Release : for symphony orchestra

Type
J - Composition
Year
2013
Number of additional authors
0
Additional information

Commissioned by the BBC for Tectonics Glasgow festival of experimental music

First Performance: BBC SSO / Ilan Volkov; City Halls, Glasgow, 12/05/13

Broadcast BBCR3, 01/06/13

The processes of electronic music have long been models for composers of acoustic music. The multifarious possibilities of live transformation offered by simple plug-in software effects and/or bespoke programmed units offer further extensions in the conceptualization of musical continuity, in which an electronically generated response may acquire greater import than the impulse on which it operates. In a related domain, Alvin Lucier’s experiments with the natural resonances of rooms are well known. 'Release seeks' to re-imagine the orchestra as a fantastical resonating chamber – or an effects patch that constantly rewrites itself – in which the release components of sounds are vastly extended and take on a life of their own.

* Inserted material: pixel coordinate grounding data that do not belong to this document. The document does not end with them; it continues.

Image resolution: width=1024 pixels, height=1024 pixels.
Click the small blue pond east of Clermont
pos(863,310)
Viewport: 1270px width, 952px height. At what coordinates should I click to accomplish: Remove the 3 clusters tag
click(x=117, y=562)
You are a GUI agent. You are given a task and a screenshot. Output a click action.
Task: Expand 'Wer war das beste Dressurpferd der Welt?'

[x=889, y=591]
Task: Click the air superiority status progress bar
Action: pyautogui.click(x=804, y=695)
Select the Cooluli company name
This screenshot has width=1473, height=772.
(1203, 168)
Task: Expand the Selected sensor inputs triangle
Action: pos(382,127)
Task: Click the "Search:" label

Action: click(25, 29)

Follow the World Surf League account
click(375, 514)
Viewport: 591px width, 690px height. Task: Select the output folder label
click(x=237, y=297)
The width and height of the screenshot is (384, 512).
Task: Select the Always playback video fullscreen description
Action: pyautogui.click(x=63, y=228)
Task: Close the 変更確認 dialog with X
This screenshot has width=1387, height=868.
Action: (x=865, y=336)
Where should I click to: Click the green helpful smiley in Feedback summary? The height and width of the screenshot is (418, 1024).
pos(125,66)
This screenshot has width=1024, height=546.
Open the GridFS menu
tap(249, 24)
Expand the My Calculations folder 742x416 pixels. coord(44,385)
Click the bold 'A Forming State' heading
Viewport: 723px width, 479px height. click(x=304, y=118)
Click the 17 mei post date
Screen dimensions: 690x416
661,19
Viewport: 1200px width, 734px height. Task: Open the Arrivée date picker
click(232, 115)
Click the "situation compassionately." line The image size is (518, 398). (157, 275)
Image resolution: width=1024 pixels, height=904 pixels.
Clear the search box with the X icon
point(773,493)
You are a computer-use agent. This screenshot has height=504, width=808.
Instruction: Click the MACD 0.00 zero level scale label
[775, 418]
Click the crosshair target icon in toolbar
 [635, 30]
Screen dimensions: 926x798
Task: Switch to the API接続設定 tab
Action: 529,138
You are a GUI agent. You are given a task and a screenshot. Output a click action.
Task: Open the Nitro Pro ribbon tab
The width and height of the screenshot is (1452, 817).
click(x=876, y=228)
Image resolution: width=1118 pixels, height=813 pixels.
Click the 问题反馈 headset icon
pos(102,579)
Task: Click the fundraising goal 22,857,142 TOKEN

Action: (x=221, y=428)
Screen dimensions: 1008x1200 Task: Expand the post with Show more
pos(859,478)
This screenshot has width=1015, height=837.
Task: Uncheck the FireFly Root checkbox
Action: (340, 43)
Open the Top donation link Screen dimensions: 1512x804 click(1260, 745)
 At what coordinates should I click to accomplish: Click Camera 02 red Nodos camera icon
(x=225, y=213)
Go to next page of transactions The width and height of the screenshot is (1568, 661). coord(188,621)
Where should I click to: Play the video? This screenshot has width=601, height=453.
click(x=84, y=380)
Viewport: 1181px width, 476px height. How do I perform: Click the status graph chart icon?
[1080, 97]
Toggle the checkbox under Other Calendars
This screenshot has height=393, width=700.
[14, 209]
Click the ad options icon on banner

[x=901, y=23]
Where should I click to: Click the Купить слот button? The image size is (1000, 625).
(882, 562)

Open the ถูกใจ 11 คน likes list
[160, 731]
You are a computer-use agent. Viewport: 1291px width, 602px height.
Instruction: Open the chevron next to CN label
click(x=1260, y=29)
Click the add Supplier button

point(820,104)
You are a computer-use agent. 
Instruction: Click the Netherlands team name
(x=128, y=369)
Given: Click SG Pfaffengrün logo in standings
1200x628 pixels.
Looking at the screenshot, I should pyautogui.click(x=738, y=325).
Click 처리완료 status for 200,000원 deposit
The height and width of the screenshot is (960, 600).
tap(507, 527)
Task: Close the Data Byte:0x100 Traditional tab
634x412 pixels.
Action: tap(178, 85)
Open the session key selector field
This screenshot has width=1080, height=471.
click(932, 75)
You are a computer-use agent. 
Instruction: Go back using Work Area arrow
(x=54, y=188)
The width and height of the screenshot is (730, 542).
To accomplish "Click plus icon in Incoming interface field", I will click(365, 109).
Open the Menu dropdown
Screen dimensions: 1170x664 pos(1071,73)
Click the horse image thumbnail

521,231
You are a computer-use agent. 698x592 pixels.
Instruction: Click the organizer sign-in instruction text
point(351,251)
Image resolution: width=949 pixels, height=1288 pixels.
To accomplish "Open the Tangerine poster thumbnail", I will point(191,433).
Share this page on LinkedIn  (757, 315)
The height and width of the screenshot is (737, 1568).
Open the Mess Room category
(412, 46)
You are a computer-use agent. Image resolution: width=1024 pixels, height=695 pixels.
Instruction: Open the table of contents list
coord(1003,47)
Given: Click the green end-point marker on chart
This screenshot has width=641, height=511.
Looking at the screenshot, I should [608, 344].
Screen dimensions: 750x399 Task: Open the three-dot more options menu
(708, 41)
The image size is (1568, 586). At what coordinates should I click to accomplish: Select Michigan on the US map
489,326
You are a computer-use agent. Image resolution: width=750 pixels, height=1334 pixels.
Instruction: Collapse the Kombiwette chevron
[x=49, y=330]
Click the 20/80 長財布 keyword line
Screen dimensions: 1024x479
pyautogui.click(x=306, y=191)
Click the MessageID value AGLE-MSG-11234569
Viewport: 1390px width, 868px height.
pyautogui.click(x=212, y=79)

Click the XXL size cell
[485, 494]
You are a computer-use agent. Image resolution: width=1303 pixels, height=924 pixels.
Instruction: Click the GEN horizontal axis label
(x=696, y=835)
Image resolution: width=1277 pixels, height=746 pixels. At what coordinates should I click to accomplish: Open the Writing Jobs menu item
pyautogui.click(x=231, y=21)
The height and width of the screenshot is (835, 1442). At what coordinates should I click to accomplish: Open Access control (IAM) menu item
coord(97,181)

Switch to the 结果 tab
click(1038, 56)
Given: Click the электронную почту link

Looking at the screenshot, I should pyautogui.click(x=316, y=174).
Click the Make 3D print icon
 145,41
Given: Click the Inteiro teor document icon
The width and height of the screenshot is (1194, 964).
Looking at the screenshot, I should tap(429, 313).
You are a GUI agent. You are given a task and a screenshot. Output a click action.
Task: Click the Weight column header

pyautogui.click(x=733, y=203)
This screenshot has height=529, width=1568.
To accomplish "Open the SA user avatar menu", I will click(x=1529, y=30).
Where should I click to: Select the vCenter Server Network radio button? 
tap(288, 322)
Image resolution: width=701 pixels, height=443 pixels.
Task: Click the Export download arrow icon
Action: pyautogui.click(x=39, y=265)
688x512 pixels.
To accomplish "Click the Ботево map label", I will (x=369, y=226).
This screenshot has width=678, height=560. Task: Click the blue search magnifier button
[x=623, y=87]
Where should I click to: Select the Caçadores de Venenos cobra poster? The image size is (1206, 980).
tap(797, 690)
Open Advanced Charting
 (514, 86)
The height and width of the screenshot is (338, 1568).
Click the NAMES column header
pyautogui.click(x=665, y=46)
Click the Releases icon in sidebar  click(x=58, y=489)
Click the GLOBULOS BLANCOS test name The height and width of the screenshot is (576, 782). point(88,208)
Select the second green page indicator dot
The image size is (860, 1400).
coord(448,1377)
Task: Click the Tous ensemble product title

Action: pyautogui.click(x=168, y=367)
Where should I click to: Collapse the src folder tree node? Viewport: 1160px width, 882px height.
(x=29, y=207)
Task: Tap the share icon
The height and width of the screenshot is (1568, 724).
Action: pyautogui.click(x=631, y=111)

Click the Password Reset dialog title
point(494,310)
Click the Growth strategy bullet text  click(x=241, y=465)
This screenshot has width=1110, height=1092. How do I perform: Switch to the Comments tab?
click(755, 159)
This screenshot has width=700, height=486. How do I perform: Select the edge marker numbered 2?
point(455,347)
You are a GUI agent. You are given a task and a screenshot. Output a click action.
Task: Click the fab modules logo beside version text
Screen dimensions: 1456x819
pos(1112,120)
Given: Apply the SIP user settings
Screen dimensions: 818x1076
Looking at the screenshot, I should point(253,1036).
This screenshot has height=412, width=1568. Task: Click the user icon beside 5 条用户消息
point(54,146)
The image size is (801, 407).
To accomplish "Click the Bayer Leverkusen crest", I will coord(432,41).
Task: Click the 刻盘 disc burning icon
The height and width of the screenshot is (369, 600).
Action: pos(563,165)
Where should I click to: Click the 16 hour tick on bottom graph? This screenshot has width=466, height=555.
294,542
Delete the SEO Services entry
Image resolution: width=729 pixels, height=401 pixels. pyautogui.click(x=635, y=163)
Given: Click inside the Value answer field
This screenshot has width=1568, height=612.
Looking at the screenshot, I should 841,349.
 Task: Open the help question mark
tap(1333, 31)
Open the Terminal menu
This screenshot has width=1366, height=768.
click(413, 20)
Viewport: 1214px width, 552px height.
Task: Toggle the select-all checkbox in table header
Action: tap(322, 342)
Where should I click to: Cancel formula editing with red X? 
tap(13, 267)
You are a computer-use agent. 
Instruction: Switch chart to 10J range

In 'Release' I sought to develop further the microtonal language utilized in 'To See the Dark Between', 'Candlebird', and 'storm, rose, tiger'. While in these pieces microtonal pitch structures were derived from the 16th partial and lower in the harmonic series, 'Release' extends this to the 47th. The microtonal complexes in the earlier pieces are confined to a single series at any one time; 'Release' explores the possibility of superimposing multiple series. In the earlier pieces, the 24-tET environment is presented as a ‘different world’; 'Release' seeks to integrate and juxtapose microtonal and non-microtonal music: initially, a conspicuously diatonic attack is extended by a microtonal release; the situation is reversed in the final section.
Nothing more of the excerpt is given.